### What is expected
In the listing below, the answer starts at the line that has "This screenshot has width=1568, height=636." and stops after the line that has "Open receipt #9670"; please repeat that part exactly and nothing more.

### Records shown
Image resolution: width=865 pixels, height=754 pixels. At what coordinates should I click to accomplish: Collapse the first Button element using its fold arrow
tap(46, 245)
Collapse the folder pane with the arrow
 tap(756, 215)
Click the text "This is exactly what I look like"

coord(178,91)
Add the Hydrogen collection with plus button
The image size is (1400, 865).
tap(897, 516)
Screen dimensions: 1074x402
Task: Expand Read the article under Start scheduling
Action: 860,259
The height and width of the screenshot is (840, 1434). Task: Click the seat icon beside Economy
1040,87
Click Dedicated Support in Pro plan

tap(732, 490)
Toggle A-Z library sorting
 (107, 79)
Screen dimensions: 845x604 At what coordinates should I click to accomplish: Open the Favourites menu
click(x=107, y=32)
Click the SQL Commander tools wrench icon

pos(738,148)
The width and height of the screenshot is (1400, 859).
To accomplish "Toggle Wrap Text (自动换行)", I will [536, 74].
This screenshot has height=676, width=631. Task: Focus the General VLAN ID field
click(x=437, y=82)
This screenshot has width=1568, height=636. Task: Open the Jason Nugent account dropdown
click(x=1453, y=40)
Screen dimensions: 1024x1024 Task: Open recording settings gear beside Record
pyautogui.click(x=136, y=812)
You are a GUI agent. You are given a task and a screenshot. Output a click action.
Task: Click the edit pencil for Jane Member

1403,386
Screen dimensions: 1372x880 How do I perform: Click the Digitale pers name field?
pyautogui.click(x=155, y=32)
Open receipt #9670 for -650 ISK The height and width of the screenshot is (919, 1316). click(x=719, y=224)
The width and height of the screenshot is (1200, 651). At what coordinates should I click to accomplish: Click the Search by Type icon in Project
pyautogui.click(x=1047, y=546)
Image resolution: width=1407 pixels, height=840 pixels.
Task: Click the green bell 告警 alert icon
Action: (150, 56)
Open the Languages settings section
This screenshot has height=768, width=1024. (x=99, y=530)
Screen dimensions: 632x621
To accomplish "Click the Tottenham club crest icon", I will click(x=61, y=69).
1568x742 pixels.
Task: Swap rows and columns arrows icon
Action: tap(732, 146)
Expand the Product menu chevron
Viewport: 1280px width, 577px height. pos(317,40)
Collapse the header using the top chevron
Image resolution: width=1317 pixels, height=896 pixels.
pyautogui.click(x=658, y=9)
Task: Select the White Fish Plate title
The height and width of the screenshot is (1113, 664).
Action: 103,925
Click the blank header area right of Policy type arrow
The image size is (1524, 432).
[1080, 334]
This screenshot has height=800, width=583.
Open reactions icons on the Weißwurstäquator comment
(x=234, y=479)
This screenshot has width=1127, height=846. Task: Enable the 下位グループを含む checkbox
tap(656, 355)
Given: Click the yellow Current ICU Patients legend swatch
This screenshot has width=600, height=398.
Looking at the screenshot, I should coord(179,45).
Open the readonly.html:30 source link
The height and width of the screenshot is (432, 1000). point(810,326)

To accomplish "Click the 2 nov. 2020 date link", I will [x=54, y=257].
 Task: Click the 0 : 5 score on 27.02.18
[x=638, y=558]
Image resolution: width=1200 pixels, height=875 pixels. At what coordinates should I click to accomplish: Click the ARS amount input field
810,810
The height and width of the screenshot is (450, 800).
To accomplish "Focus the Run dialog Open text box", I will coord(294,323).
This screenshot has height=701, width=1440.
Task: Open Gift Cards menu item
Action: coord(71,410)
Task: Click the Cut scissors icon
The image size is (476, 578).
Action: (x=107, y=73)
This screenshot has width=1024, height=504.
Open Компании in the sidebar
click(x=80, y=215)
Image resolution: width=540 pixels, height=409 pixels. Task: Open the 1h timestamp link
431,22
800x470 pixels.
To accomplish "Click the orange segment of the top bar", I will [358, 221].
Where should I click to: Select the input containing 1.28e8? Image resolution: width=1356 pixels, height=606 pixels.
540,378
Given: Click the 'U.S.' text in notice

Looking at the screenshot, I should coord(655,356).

### Response area
This screenshot has width=1568, height=636. Task: Open the Jason Nugent account dropdown
click(x=1453, y=40)
Screen dimensions: 1024x1024 Task: Open recording settings gear beside Record
pyautogui.click(x=136, y=812)
You are a GUI agent. You are given a task and a screenshot. Output a click action.
Task: Click the edit pencil for Jane Member

1403,386
Screen dimensions: 1372x880 How do I perform: Click the Digitale pers name field?
pyautogui.click(x=155, y=32)
Open receipt #9670 for -650 ISK The height and width of the screenshot is (919, 1316). click(x=719, y=224)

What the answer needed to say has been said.